§ What you are asked to do: The answer must be every line of the records in which the string "Given" appears.

********

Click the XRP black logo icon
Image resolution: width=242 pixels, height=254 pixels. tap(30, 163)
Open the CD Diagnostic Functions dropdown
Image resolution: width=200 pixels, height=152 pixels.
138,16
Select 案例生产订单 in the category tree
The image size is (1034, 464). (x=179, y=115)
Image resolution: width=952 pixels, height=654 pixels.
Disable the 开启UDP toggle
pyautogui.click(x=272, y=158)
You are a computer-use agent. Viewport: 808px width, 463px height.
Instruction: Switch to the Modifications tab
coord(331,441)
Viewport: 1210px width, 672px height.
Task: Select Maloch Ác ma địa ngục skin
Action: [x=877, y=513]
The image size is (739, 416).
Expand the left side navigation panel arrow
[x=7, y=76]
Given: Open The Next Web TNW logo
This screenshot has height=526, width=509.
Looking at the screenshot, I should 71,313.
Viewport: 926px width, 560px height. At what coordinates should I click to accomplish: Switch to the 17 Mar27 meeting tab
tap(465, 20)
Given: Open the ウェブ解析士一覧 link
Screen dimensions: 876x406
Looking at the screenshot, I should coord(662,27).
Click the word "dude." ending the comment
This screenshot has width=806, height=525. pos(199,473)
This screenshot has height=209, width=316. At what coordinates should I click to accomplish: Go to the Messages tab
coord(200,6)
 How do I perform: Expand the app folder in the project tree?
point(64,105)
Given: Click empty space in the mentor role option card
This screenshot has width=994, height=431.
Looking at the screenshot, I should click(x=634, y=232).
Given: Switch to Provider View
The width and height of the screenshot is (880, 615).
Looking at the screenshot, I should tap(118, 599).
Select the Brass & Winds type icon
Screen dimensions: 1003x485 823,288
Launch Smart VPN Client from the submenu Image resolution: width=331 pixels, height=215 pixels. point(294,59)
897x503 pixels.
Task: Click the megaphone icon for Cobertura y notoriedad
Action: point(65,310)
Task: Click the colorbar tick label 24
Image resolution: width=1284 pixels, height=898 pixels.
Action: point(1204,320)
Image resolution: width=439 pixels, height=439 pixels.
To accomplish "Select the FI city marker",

********

§ Response below:
Given: Open The Next Web TNW logo
Given: Open the ウェブ解析士一覧 link
Given: Click empty space in the mentor role option card
Given: Switch to Provider View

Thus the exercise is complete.